En las próximas elecciones legislativas, y si los asesores del señor Rajoy no se lo desaconsejan, habrá debate televisivo entre los señores Rodríguez Zapatero y Rajoy, a petición del presidente del Gobierno.
En España un ochenta y ocho por ciento de la gente confiesa ver la televisión (¡y con una media de 221 minutos, o sea tres horas y cuarenta y un minutos, por persona y día!) frente a un cincuenta y cinco que escucha la radio y un cuarenta y uno que lee los diarios, todo ello según los últimos datos, hasta mayo de este año, del Estudio General de Medios. Parecería lógico que los políticos se desvivieran por realizar esos debates que hasta debieran ser obligatorios. Y, sin embargo, no es así. Pierden la chaveta, desde luego, por aparecer en la pantalla en condiciones que les sean favorables, pero huyen como de la peste de los debates prolongados, pormenorizados, en donde pueden quedar patentes sus defectos o insuficiencias. En nuestro país esto pasa con algunos políticos conservadores; no todos. Quieren la tele, pero sólo para manipularla, como hacen a mansalva en TeleMadrid y que no se sometan a fiscalización sus propuestas, sus ideas, sus planes. No porque no los tengan sino porque saben muy bien que si los explicitan antes de las elecciones las pierden.

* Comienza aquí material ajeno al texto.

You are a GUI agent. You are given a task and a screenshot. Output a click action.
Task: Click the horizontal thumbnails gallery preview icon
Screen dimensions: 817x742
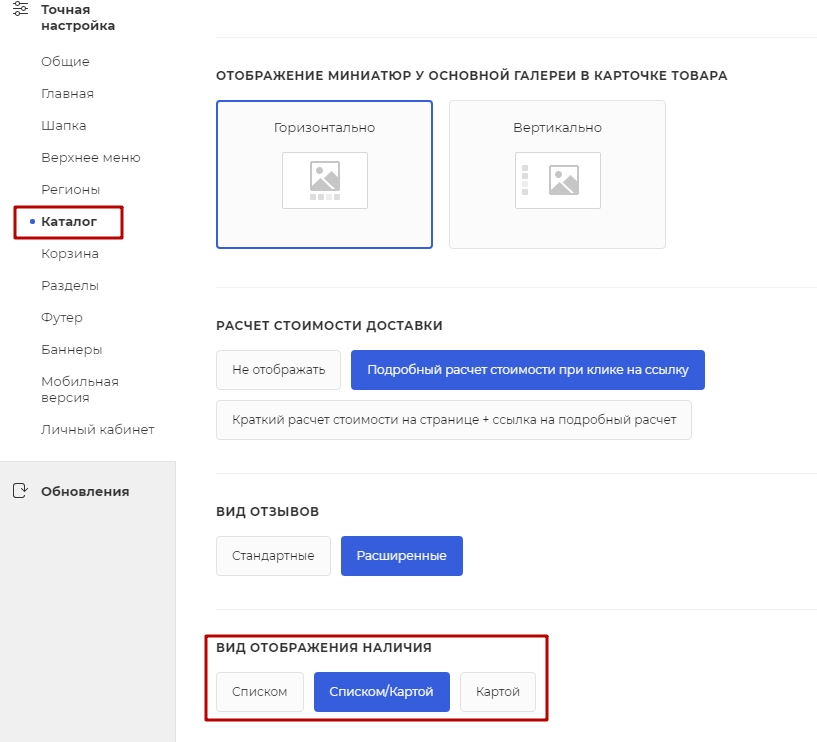[325, 180]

Los dos últimos debates electorales televisados en España (el señor González frente al señor Aznar) se hicieron a insistencia del PSOE en las elecciones de 1993... y el PP las perdió cuando las creía ganadas. En las subsiguientes de 1996, el PSOE volvió a pedir un debate televisado pero los conservadores se negaron en redondo pretextando que debiera incorporar a más dirigentes, en concreto, al señor Anguita, por entonces fiel acólito suyo en la lucha contra el temible "felipismo". Los socialistas no anduvieron listos y se dejaron engañar con ardid tan tonto. Tenían que haber aceptado la presencia del señor Anguita que, al escenificar en sede televisada la famosa pinza, probablemente daría la victoria al PSOE que finalmente perdió las elecciones por un margen bajísimo.

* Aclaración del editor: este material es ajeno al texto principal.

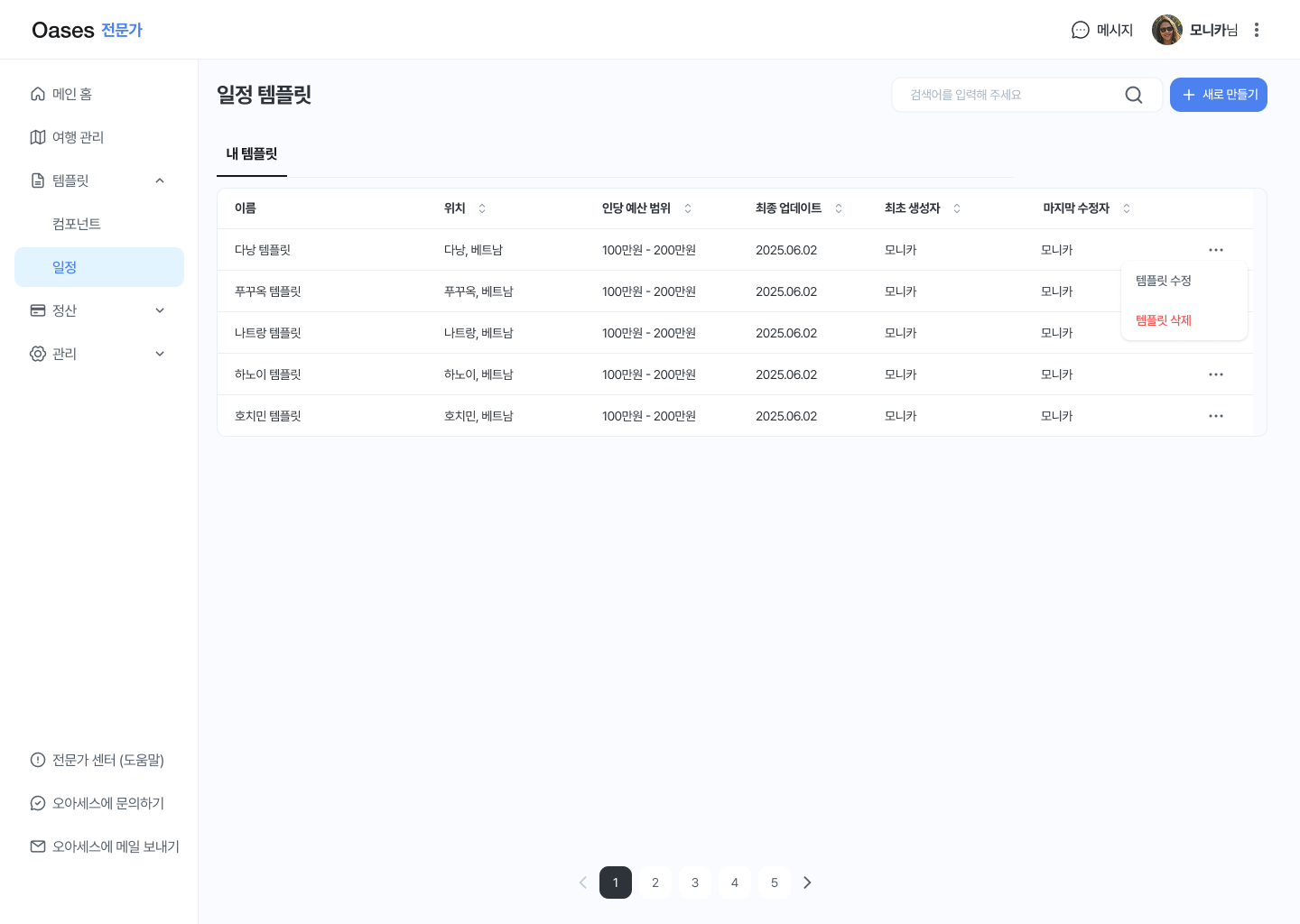Go to next page with right arrow
Screen dimensions: 1300x924
(807, 882)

En las siguientes consultas electorales de 2000 y 2004, una derecha firmemente instalada en el poder no aceptó debate alguno. El señor Aznar da mal en televisión y lo sabe porque carece de las luces necesarias para hilar discurso alguno que resulte atractivo y mucho menos para improvisarlo. Algo similar ocurre con el señor Rajoy quien ya ha dejado meridianamente claro en el curso de esta legislatura que sus capacidades tribunicias, oratorias, debatientes y polemizantes brillan y mucho por su ausencia. Así que es el presidente del Gobierno el que se permite romper el tabú establecido por el PP y reanudar la costumbre de estos debates que tan necesarios son para que la gente se haga una idea de qué vota.
En verdad, el señor Rodríguez Zapatero va sobrado a las elecciones. El sondeo de ayer de el pulsómetro de la SER traía muy buenas noticias para los socialistas y muy malas para los conservadores que se resumen en un dato de una contundencia incuestionable: el noventa por ciento de los españoles no cree necesario que el PP vuelva al Gobierno. Por supuesto, las otras magnitudes son las acostumbradas e incluso peores para el PP: los españoles aprueban la gestión del Gobierno socialista y a su presidente (que va por encima del cinco) mientras que suspenden sin paliativos al señor Rajoy que ronda un miserable 3,8, por debajo del señor Llamazares.
En estas condiciones, presentarse a la votación con el bagaje y las compañías del señor Rajoy es un acto de inconsciencia o de desesperación, que me parece más probable. Al día de hoy, el señor Rajoy tiene menos posibilidades de ganar las próximas elecciones que yo.
El reto del señor Rodríguez Zapatero es como un torpedo lanzado a la línea de flotación del buque de la derecha. Si el señor Rajoy acepta, apenas si es contrincante para el señor Rodríguez Zapatero que es mucho más flexible, menos dogmático y autoritario y despierta mucha mayor simpatía en la audiencia. Si no acepta, tendrá que hacer malabarismos para explicar tal negativa a la gente normal, esa a la que siempre se refiere él para calificar a los que le siguen, quedando el adjetivo de "anormal" reservado para quienes se le oponen. En cualquiera de los dos casos el resultado sólo puede ser malo para el señor Rajoy pues si el señor Rordíguez Zapatero no es Demóstenes, mucho menos lo es el señor Rajoy.